● **Source information**
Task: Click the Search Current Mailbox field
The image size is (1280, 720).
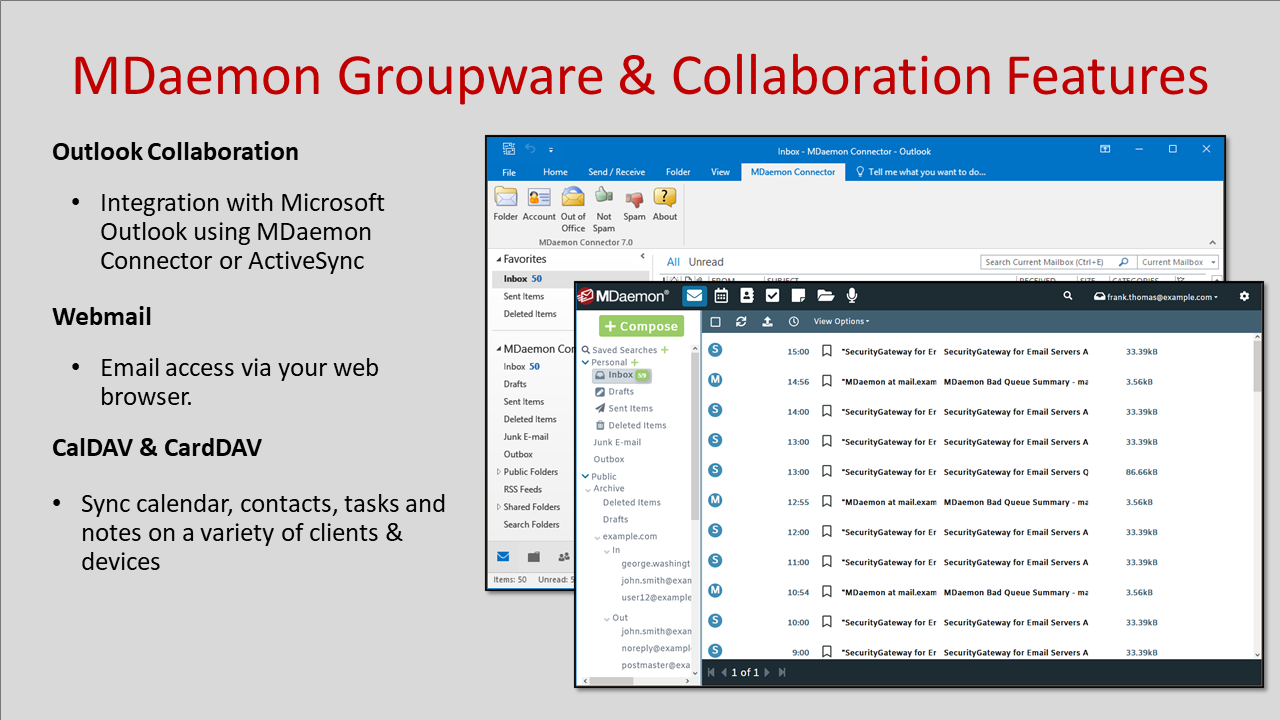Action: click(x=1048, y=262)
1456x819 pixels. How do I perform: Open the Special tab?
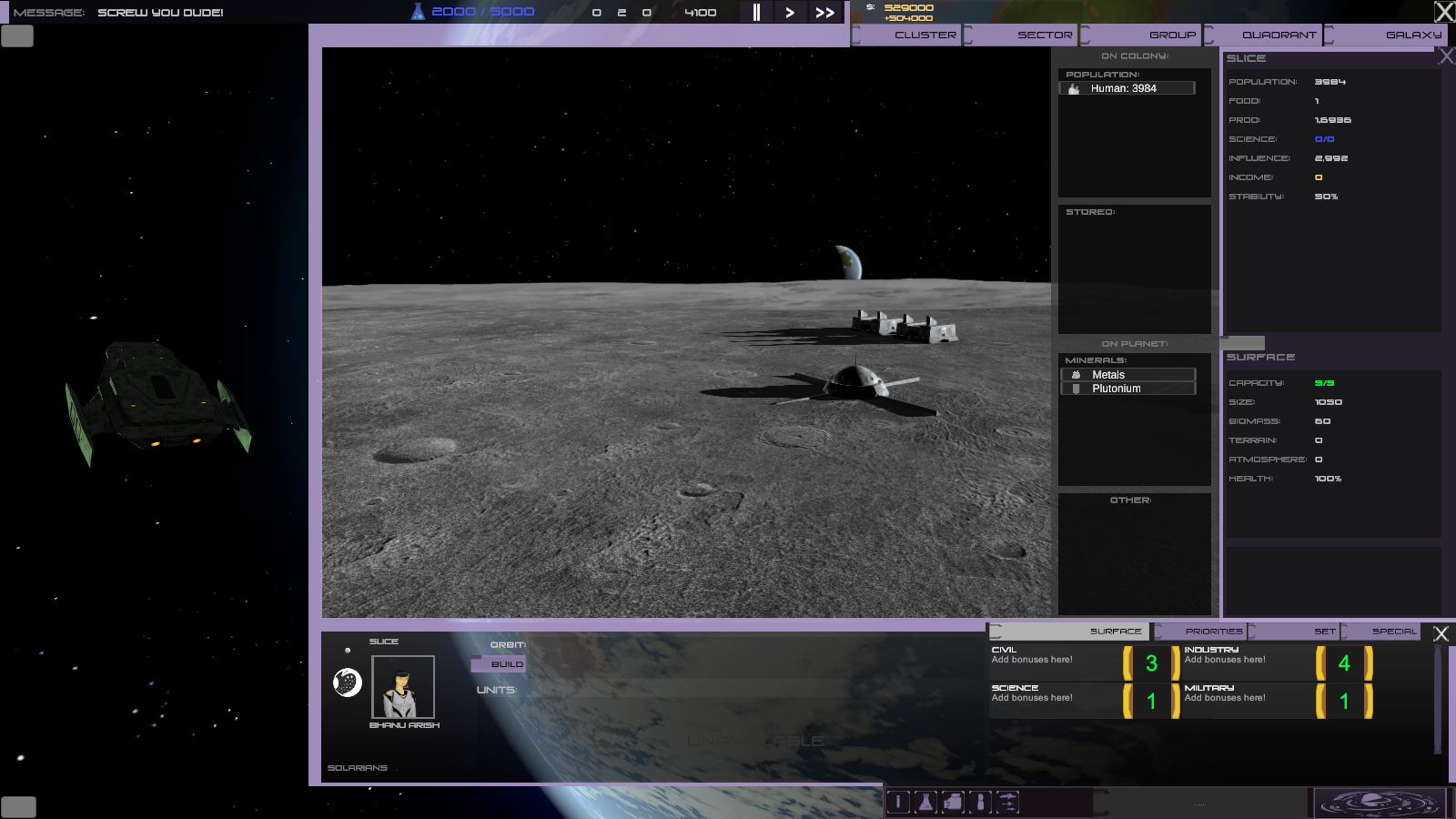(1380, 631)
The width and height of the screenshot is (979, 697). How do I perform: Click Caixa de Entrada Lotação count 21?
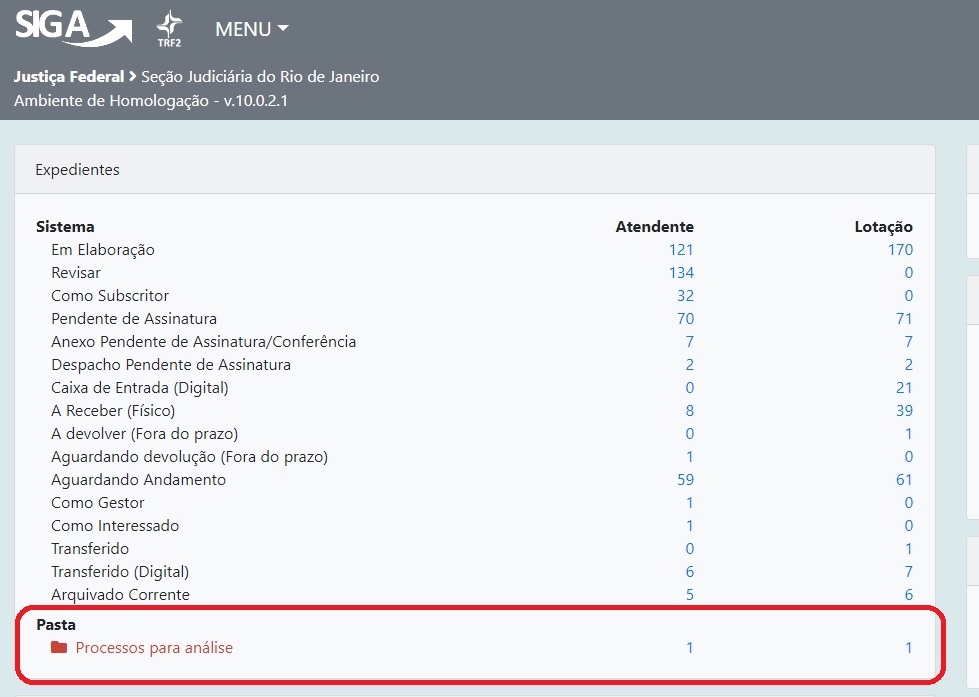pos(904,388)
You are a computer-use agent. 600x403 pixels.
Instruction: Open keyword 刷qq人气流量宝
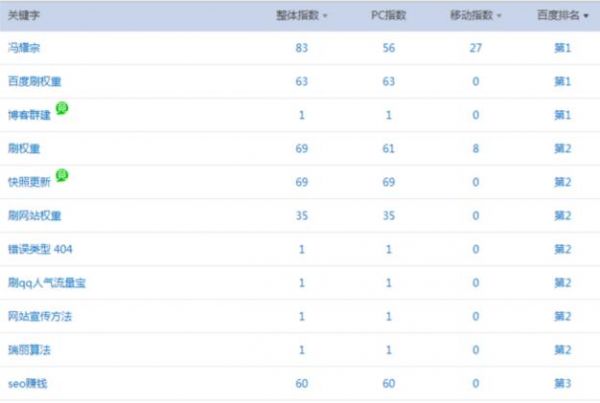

● **Task statement**
Would you reproduce the lines from the one with "1456x819 pixels. How" through the final line of the data above, exactly and only those, without any pictures?

● **Worked solution**
1456x819 pixels. How do I perform: Open the Special tab?
(1380, 631)
The width and height of the screenshot is (979, 697). How do I perform: Click Caixa de Entrada Lotação count 21?
pos(904,388)
You are a computer-use agent. 600x403 pixels.
Instruction: Open keyword 刷qq人气流量宝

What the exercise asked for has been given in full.